Since the amount of spam I’m receiving appears to increase every day, I wanted to look a bit into how sensitive Mail.app is to letting spammers known I (accidentally) read their email.

Turns out it is absolutely horrendous. I’m talking Outlook Express in 1995-bad.

I already had a hunch that it would automatically load in external images, but it also loads <iframe>, <object>, and believe it or not, it follows redirects and loads in external websites when the redirect is specified as:

<meta http-equiv="Refresh" content="1; URL=http://TRACKING_URL/">

So for the moment I’m back to Thunderbird. If you’re interested in testing how well your mail client or webmail behaves in the department of privacy, have a look at the email privacy tester, which is pretty nifty.

My results:

For comparison, clients such as Thunderbird will show the above grid as completely gray.

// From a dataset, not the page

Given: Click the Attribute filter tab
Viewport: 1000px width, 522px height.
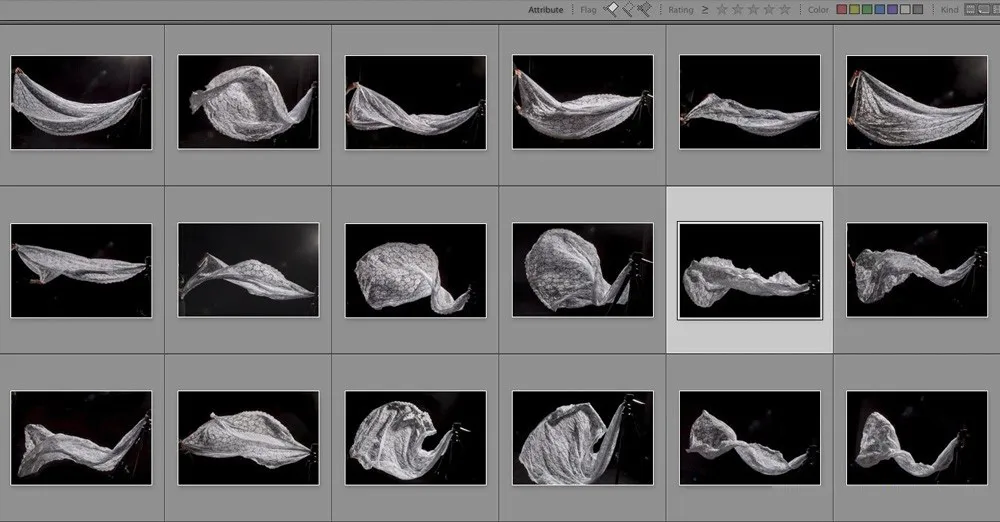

What’s especially telling here, is that the privacy problems here are not simple mistakes, but definite design choices.


Ken Neville points out in the comments that there’s actually a setting in Mail that allows you to turn off this behavior.

I have to be honest that I looked for this very setting several times, but must have simply missed it.

However, I feel that my earlier point stands. Unlike other almost every other client on the planet, in Mail the default is terrible for privacy, and unless you are aware of the privacy implications of ‘not displaying remote images’, there is absolutely no indication why it’s a good idea to turn this off.

In my opinion the setting should be well hidden and off by default.